FAMILY FIGHTS
INTRODUCTION
The title of my homily for this 9 Tuesday in Ordinary
Time is, “Family Fights.”
When we drive down the street - any street - in any town
- we can assume that family fights go on from time to time - behind those closed
doors.
More or less….
We pray for the less….
We pray people get over their fights, spats, irritations
and disagreements …
We pray that forgiveness is on the menu.
We pray that a couple knows whether they have a short
fuse or a long fuse - and how to difuse a lit fuse.
WEDNESDAY NIGHT
FIGHTS
When I was a kid there were more boxing matches on TV
than today.
If I remember correctly, there used to be Monday Night
Fights, Wednesday Night Fights, and Friday Night Fights.
When I was a kid - and my parents were kids - and their
parents were kids - way before TV - generation
after generation, families had fights now and then - not scheduled for Monday,
Wednesday and Friday - but I’m guessing they are over the same thing - over and
over and over again. Déjà vu fights…. About strictness, about lateness, about
chores, about not carrying one’s load - about drinking, friends the kids hang
out with, etc. etc. etc.
I remember visiting a couple once and in the opening
conversation just inside the door, the husband said when the wife went into the
kitchen, “By the way, you walked into the middle of a fight. We didn’t plan it,
when we invited you over.” I thought to
myself, “Now what do I do?” Then when he
went to the bathroom, she said, “In case you didn’t notice, we’re in the middle
of a fight right now.”
Surprise.
I wondered as I was driving home from being in that house,
if I would have noticed a fight was going on - if they didn’t tell me.
FLORA DAVIS
Flora Davis once wrote, “Almost all married people fight,
although many are ashamed to admit it.
Actually a marriage in which no quarreling at all takes place may well
be one that is dead or dying from emotional undernourishment. If you care, you
probably fight.”
I’ve also read that all couples fight. It’s the making up
that makes the marriage work - that is, if folks learn how to make up well.

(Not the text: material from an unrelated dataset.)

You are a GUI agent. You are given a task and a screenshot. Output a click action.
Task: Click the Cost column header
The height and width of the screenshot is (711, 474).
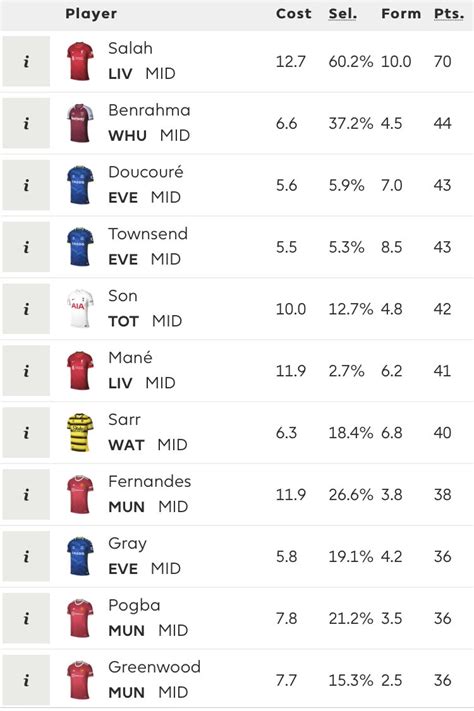pyautogui.click(x=293, y=14)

Now I don’t know if this is true of fights of parents
with their kids.
And I don’t know if this is true of fights of parents
with adult kids who have married or are graduated and live elsewhere - or have
come back to the nest. It’s cheaper.
The Marriage Problem List that made sense to me down
through the years was one I noticed in the New
York Daily News when I first got out of the seminary. “The three biggest
problems in every Marriage are: money, sex and in-laws.”
But not always….
The fight between Tobit and his wife Anna in today’s
first reading is about a goat. He gets her goat - by accusing her of stealing
the goat. She shoots back with the “holier than thou” label. I wondered as I read that - how many times
that fight and that labeling took place in that marriage.

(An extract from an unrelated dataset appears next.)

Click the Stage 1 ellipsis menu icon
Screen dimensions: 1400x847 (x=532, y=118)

When I read that, I thought to myself also: “That’s a
good idea for a sermon.”
CONCLUSION
Fighting, nitpicking, setting up for a fight goes on in
life. We heard it in the gospel. I wonder if these fights against Jesus - were
things these Pharisees and Herodians we heard about in the gospel - showed up
their families and in their homes as well. I’ve always noticed much of life is
déjà vu - over and over again - same basic fight - different situations -
different actors. Amen.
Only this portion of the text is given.